= OBIETTIVO =
Aggiorna il brano sulle madri dei pensatori: riscrivilo da "Quando però si" fino a "cerca di trasmettergli." incluso, mettendo "grandi compagne" al posto di "grandi amanti".

-------- BRANO DI PARTENZA

Quando però si parla di grandi donne dietro grandi uomini, non dobbiamo pensare solamente alle grandi amanti. Molto spesso nella crescita e nella formazione di un pensatore ha infatti influito l’educazione che la madre ha scelto per il proprio figlio e le abitudini che cerca di trasmettergli.

Alcuni casi noti ed emblematici possono essere quelli delle madri di Agostino o di Schopenhauer. La prima, Monica, rimase accanto al figlio già nei momenti di maggior perdizione e confusione di Agostino, ancora ben lontano dalla speculazione filosofica e dal percorso religioso. Cresciuta in un contesto sociale elevato, ebbe la possibilità di studiare e avvicinarsi al cristianesimo. Le violenze psicologiche di un marito burbero e le apprensioni inflitte dal giovane Agostino turbarono l’animo di Monica senza però farla desistere nei suoi intenti amorevoli. La preoccupazione di quella donna per le future sorti del figlio scapestrato e la certezza che una buona educazione e lo studio avrebbero potuto essergli salvifiche, le fece decidere di seguire fisicamente il figlio dal caldo Nord Africa fino a Roma e Milano, venendo in un primo momento addirittura raggirata da Agostino e lasciata in terra africana, mentre il figlio si imbarcava verso ambiziose mete. Nel percorso formativo del giovane Agostino lei gli fu però sempre accanto, facendogli da mentore, da supporto e da aiuto e divenendo poi la figura centrale per il figlio, sino ad oggi riconosciuta. Le Confessioni ricordano ed elogiano Monica ripagandole in qualche modo le fatiche sopportate a lungo.

----------------
-------- ESTRATTI DEI DATI

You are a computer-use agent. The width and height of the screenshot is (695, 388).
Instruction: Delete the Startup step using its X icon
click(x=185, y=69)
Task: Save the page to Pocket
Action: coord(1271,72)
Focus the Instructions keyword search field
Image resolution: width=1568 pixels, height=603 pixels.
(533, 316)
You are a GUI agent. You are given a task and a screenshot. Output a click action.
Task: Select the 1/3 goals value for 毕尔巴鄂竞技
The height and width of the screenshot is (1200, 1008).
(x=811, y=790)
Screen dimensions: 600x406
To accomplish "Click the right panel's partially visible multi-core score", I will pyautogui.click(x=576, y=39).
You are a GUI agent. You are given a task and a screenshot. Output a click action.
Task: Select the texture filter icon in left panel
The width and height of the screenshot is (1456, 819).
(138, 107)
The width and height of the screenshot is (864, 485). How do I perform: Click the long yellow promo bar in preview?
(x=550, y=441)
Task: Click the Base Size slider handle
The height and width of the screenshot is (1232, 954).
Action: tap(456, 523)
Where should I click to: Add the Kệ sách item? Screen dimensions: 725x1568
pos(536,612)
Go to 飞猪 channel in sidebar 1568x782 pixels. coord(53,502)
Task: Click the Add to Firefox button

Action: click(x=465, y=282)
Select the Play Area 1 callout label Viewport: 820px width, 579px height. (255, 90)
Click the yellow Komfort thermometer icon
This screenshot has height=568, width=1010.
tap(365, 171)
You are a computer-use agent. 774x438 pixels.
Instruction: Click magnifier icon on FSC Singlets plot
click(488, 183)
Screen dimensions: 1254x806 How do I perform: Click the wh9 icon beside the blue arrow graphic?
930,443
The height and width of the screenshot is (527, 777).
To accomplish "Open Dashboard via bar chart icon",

----------------

= RISULTATO DELL'ESERCIZIO =
Quando però si parla di grandi donne dietro grandi uomini, non dobbiamo pensare solamente alle grandi compagne. Molto spesso nella crescita e nella formazione di un pensatore ha infatti influito l’educazione che la madre ha scelto per il proprio figlio e le abitudini che cerca di trasmettergli.